View Issue Details
|ID||Project||Category||View Status||Date Submitted||Last Update|
|0003094||3 - Current Dev List||Bug||public||2019-01-24 23:50||2019-02-13 13:52|
|Target Version||Fixed in Version||18.104.22.168|
|Summary||0003094: Doppler frequency adjustment for uplink VFO goes in the wrong directcion|
|Description||The Uplink VFO is running in the opposite direction of tuning with regards to the Doppler shift. To explain this, I need to discuss a bit of physics for a moment.|
The satellite has a fixed TX and RX frequency. If you were riding on the satellite with a radio in your hand, these frequencies wouldn't change. As the satellite approaches you, the radio needs to be tuned higher than that fixed frequency. That frequency would decrease to the point of this "fixed frequency". At the moment where the satellite is at its nearest position to you, the frequency will be the same as that fixed frequency. The radio would need to tune lower and lower as the satellite moves away until it can no longer be heard.
This is working properly for the RX VFO. But it is behaving in the exact opposite way for the TX VFO. I don't know at the moment whether this is unique to the FT-991A or not.
The program is completely unusable in this condition.
|Steps To Reproduce||Launch Rig Control connected to an FT-991(A).|
Launch Logbook (for good measure)
Launch Rotor Control (for good measure)
Launch Satellite Tracker
Select a satellite with a pass that is relevant for your location
Connect to the radio and select the boxes to track TX and RX.
As the satellite is coming towards you, you'll notice that the RX (downlink) frequency is higher than the TX frequency of the satellite and it will be decreasing until it is at its apex... then it will be (momentarily) equal to the satellite's TX frequency... then it will continue to decrease as the satellite moves away from you. This is the correct behavior.
As the satellite is coming towards you, you'll notice that the TX (uplink) frequency is lower than the RX frequency of the satellite and it will be increasing until it is at its apex... then it will be (momentarily) equal to the satellite's TX frequency... then it will continue to inrease as the satellite moves away from you. This is the INCORRECT behavior.

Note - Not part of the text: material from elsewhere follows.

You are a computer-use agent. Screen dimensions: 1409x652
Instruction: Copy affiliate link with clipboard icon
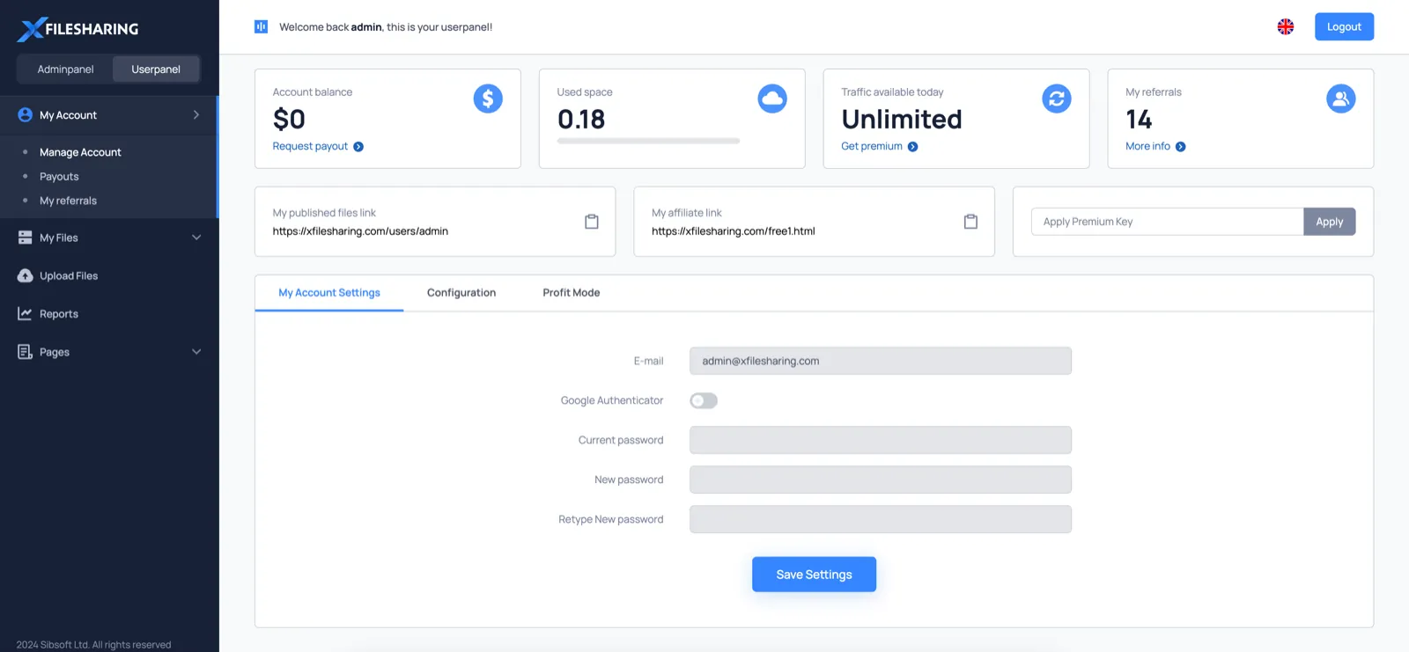pyautogui.click(x=970, y=222)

|Additional Information||I recorded a video that depicts this behavior (and other things observed during my test):|
|Tags||No tags attached.|
I think this is fixed with this checkin:
Can you tell what had happened that caused this problem? I can't believe it was always backwards. Somehow along the way, it got flipped.
I'm anxious to test this. It's a big deal. We don't know how many radios this will affect. But without this, it would be hard to move other things forward.
The RX and TX frequencies start at the natural frequency of the satellite. The app reads the natural frequencies from the satellite definition file. The natural frequency is adjusted by manual tuning and by the calculated Doppler effect value.
I'm not familiar with the third-party library we use to calculate satellite positions, their travel rate, or the resulting Doppler shift. My read of that code is that it does produce a signed value for the shift. But the sign isn't intuitive: the calculated shift is negative as the satellite approaches, and goes positive as the satellite passes.
When I arrived at the code in Satellite Tracker, I found that the RX and TX frequencies were each calculated differently. The TX code took the natural frequency, added the calculated Doppler shift frequency, and tuned to that. The RX code took the natural frequency, subtracted the calculated Doppler shift frequency, and tuned to the resulting frequency.
The fix, reflected in this change set:
is to subtract the calculated Doppler shift from both the natural TX and RX frequencies. This gets the sign correct, and correctly polarizes the Doppler shift offset with on both sides of the link.
As far as I'm able to tell, the code was like this ever since it was checked-in to our source control system. That check in was made in March of 2012 with this change set:
I can't see back in history of the HRD code further than that.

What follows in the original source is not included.